Дети Нитей. Восток - страница 11
Было здесь что-то, неуловимо отличное от Запада, чего я до сих пор не взялся бы описать с точностью. Вроде все те же пыльные дороги, трактиры, даже пейзажи. Южная, истерзанная солнцем земля, камни и каньоны, горы и небо, на котором не встречалось и крошечного облачка. Тени хищных птиц, неторопливая возня мелкой живности в редких, опаленных солнцем кустах и невысокой, желтоватой траве. Воздух пах раскаленной каменной крошкой, ветра кидали в лицо песок и не приносили прохлады. Каждое дерево на пути, кривое, странно изогнутое и с редкой листвой, я встречал, словно личный праздник, так невыносимо было находиться в седле под солнцем. Мы делали привалы куда чаще, чем раньше, едва заслышав звон ручейка или завидев спасительную тень, а Марзок частенько наматывал мне на голову влажную ткань или укрывал от пекла плащом. И все-таки это место, такое жестокое к случайным путникам, было мне стократ дороже Запада с его густыми лесами.
Все дело в людях. Они улыбались, встречая нас, с любопытством выспрашивали о путешествии, перешучивались и перешептывались с хитрым прищуром, в котором не было ни настороженности, ни угрозы. Даже Марзок здесь оказался спокойней, будто сам Восток действовал на него умиротворяюще.
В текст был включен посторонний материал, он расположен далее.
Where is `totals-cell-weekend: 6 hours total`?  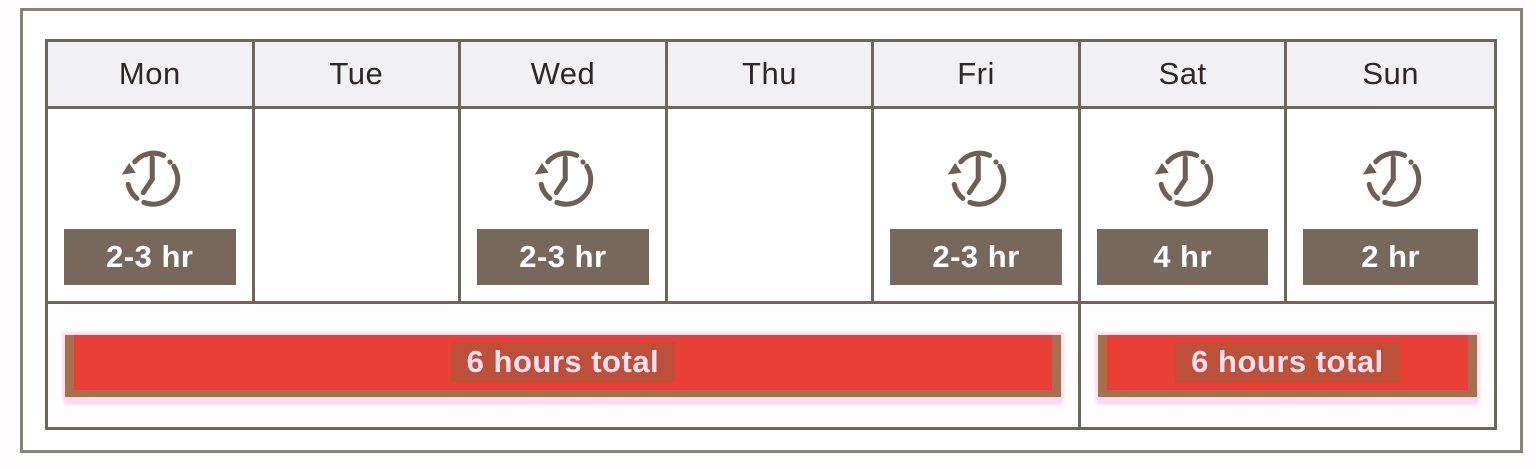 totals-cell-weekend: 6 hours total is located at coordinates (1288, 366).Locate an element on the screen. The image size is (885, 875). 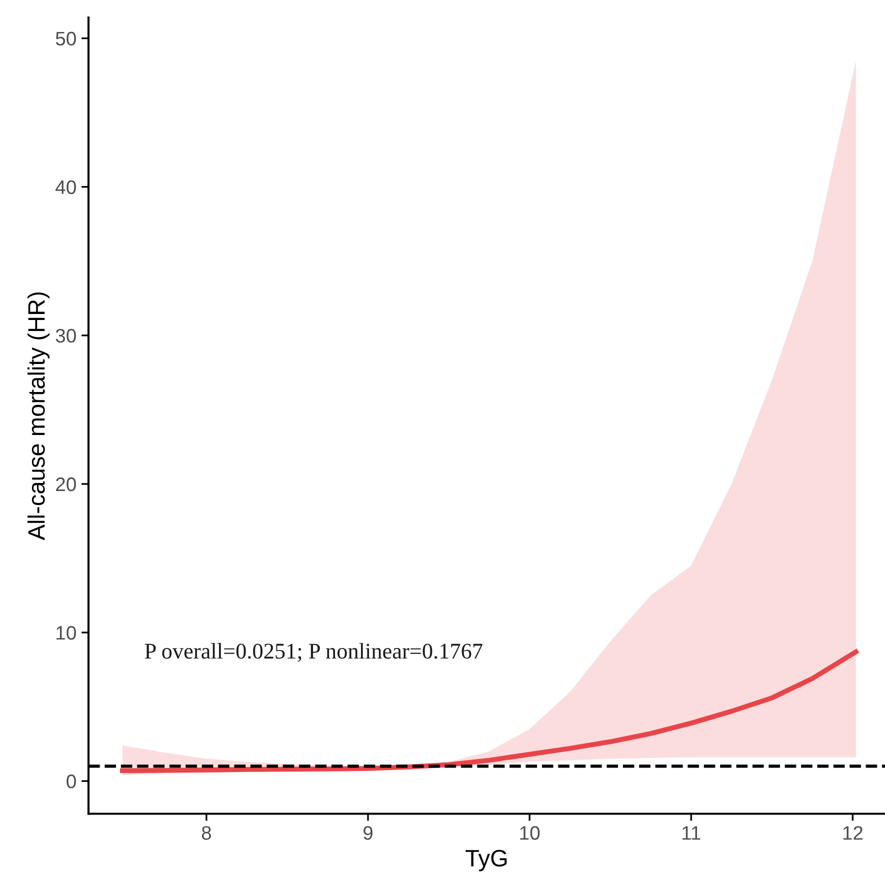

В деревнях, где мы останавливались на привалах, я играл с местными детьми, а женщины, присматривающие за нами, частенько утаскивали меня в дома, чтобы накормить или напоить молоком вместе со своими чадами. Марз пытался возмущаться, но на него смотрели так строго, что даже у такого сурового воина, как он, не оставалось шанса на возражения. Я попробовал здесь виноградный сок, а сами тяжелые гроздья с лопающимися от зрелости ягодами мы с новыми приятелями частенько обирали под неодобрительное ворчание местных жителей. Какое-то доброе, безобидное ворчание, словно эти люди прекрасно помнили, как давно крались под палящим солнцем к винограду сами, и эти воспоминания были им дороже пары десятков ягод. Теперь я понимаю, что на территориях Дома Хэйлед просто нет настолько бедных деревень, чтобы не суметь простить детворе крошечную шалость, а Нити вполне позволяют вырастить довольно урожая, чтобы прокормить семьи, продать, и вопрос лишь в том, чтобы труд не пропал даром. Тогда, после Запада с его мрачными окриками, с тяжелыми взглядами и общей осторожностью, граничащей с недоверием, происходящее казалось мне чудесной сказкой, из которой я не желал возвращаться в реальность.
В трактирах я слушал музыку настолько изящную и завораживающую, что перехватывало дух. Здесь, в полутемных помещениях после яркого дневного света, в какой-то неестественной прохладе, к нам не относились с таким бешеным раболепием, как в тавернах в начале пути. Даже кланялись, казалось, совсем иначе – с уважением, да, но без этой слащавой преданности, которую старались изобразить с таким рвением, что и пятилетний мальчик понимал, что в ней нет ни капли искренности. Там, на Западе, со взрослыми всегда говорил Марзок. Здесь хозяева дружелюбно спрашивали меня, чего я хочу отведать, что, честно признать, доставляло удовольствие и заставляло чувствовать себя с окружающими на равных. Конечно, они ни на мгновение не забывали, что перед ними ребенок, пусть и маг, и смотрели даже с умилением, с веселыми улыбками. Только вот я все ярче понимал фразу Марза о том, что Восток – моя семья. Да, я был маленьким, незначительным для них, поводом усмехнуться, передышкой от тяжелой работы. Но я ни на секунду ни сомневался в своей безопасности, в дружелюбии этих людей, в их искреннем желании помочь путнику с ребенком в таком тяжелом для путешествий месте. Марзок не давал мне усомниться – своими спокойствием, смехом, так резко контрастирующими с настороженностью и опаской на Западе. Тем, что отпускал меня играть с детьми или с женщинами в их дома, лишь после ворчал и, преодолевая ярое сопротивление, платил хозяйкам за гостеприимство и мои обеды.